Start of Stored data

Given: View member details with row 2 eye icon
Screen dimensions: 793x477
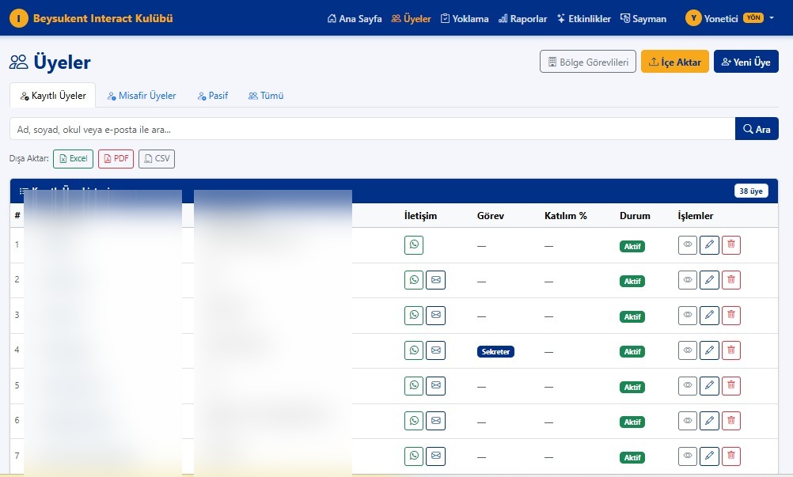Looking at the screenshot, I should [x=688, y=280].
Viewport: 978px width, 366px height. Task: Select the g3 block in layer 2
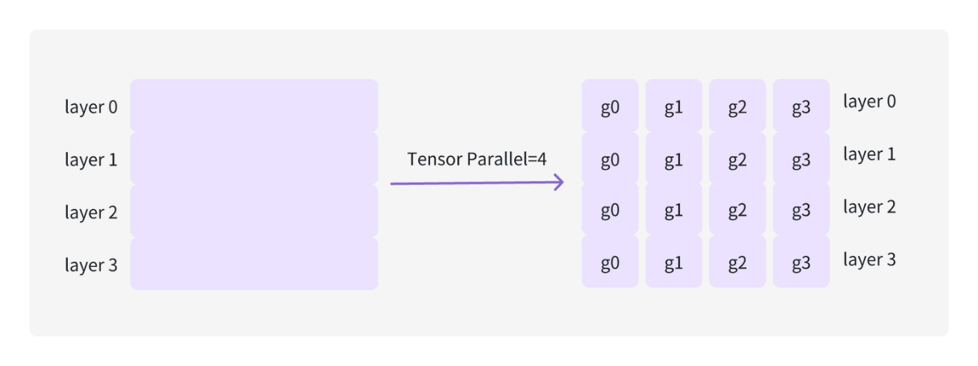pyautogui.click(x=801, y=210)
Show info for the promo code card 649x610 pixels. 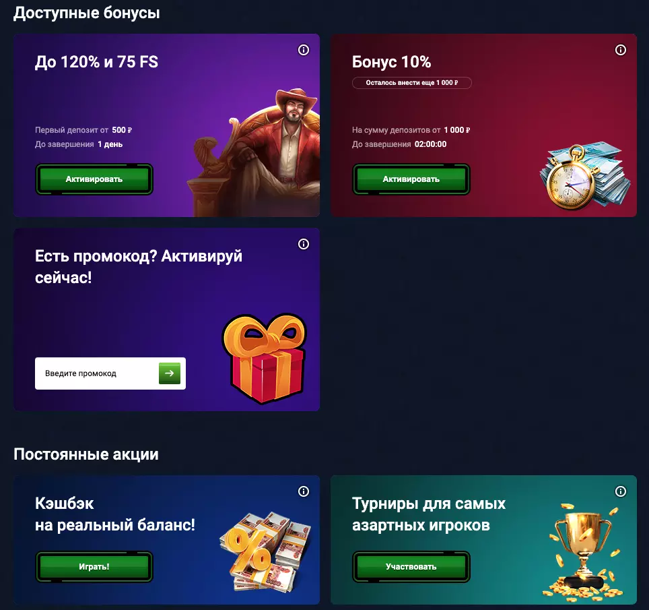[304, 244]
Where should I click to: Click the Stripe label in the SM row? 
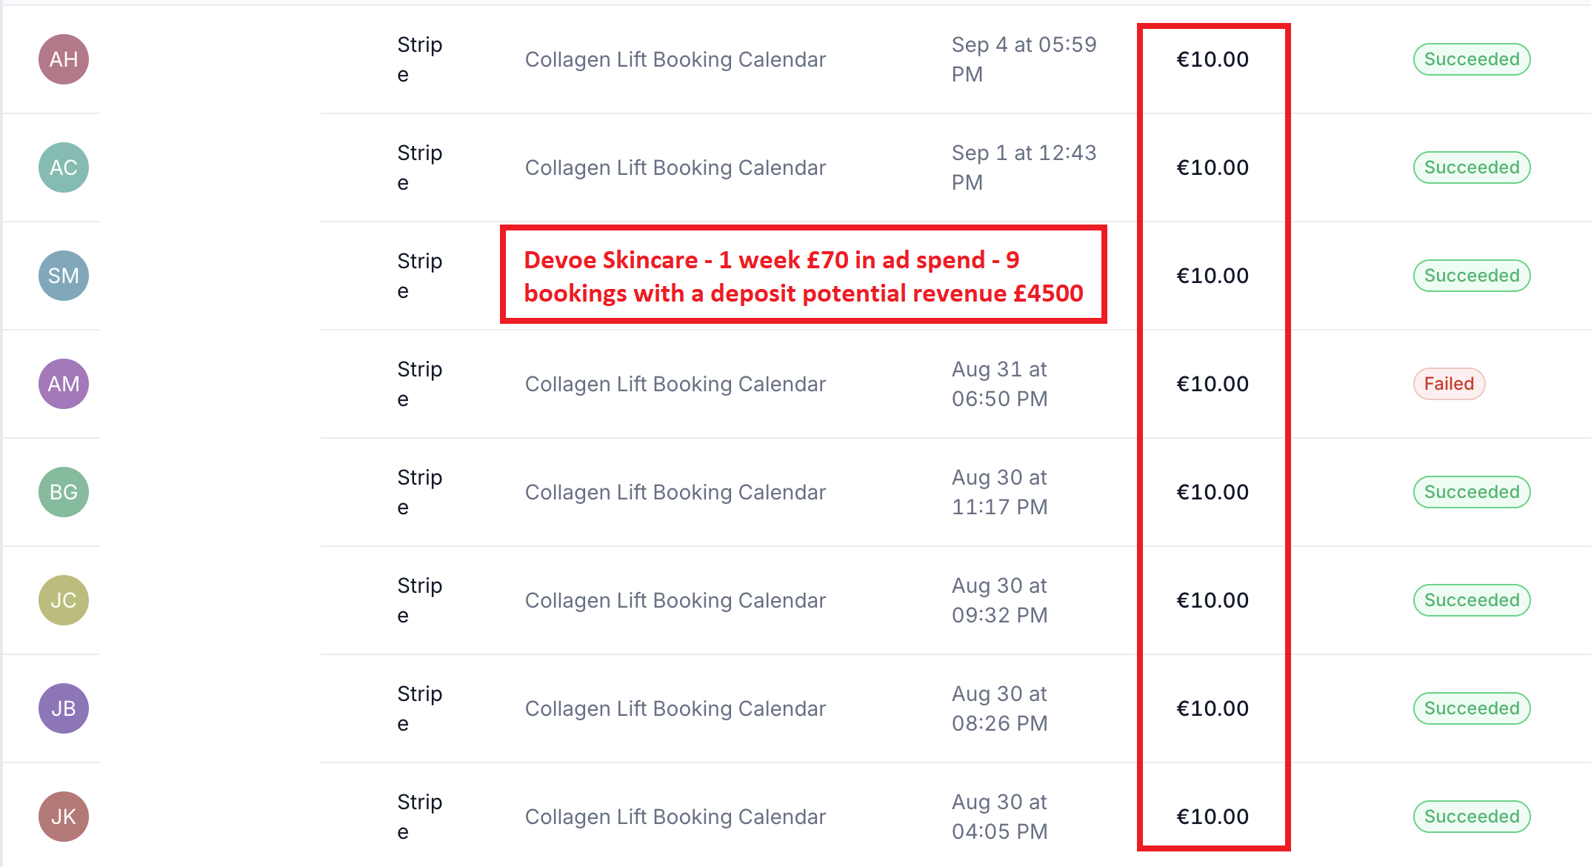[419, 276]
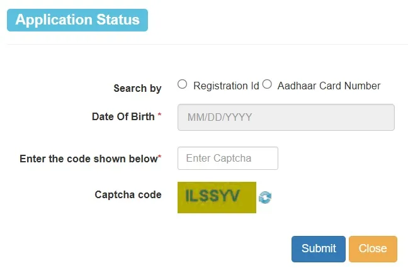This screenshot has width=408, height=268.
Task: Focus the Enter Captcha text box
Action: tap(228, 159)
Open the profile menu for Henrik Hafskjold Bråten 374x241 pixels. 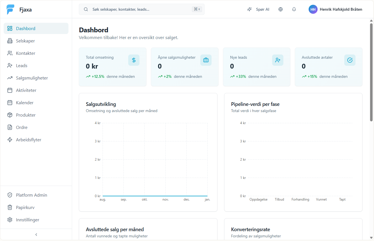pos(335,9)
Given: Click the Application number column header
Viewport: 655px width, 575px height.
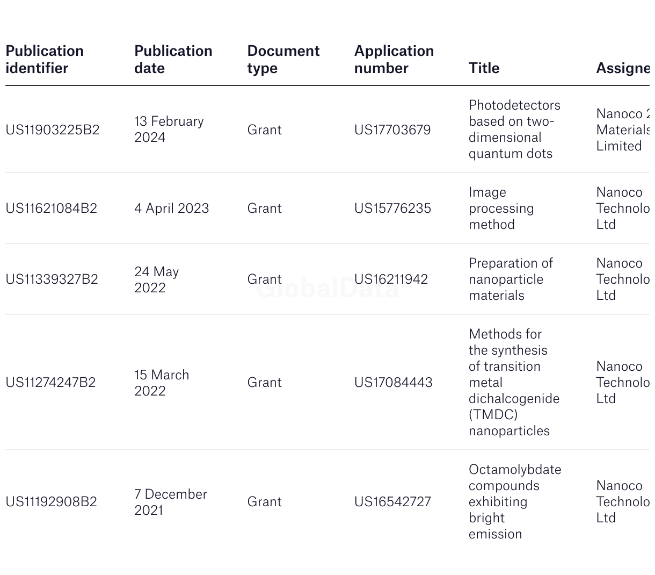Looking at the screenshot, I should [394, 60].

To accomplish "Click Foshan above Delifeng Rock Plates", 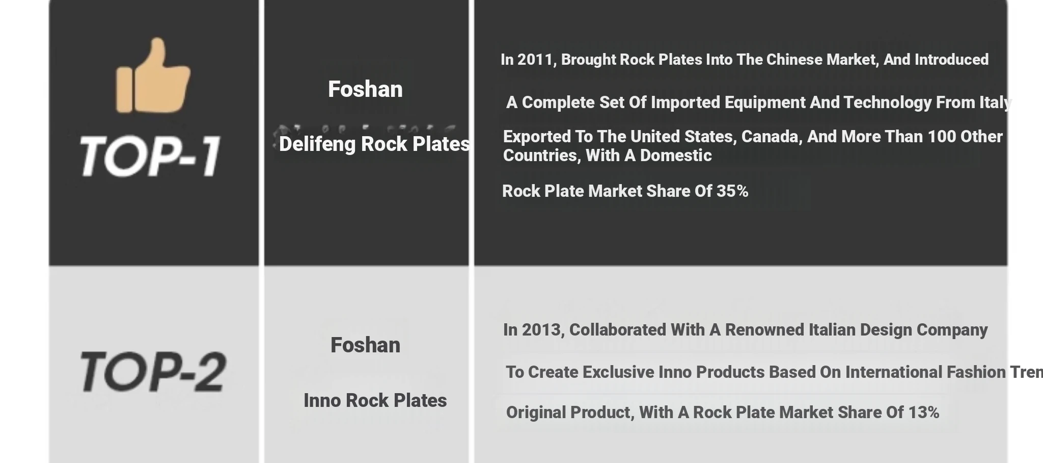I will coord(365,89).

End of Stored data

** Written exercise **
How many lines in the records above contain the string "Given", matching case exactly? Reply with the number only.

** Exercise response **
2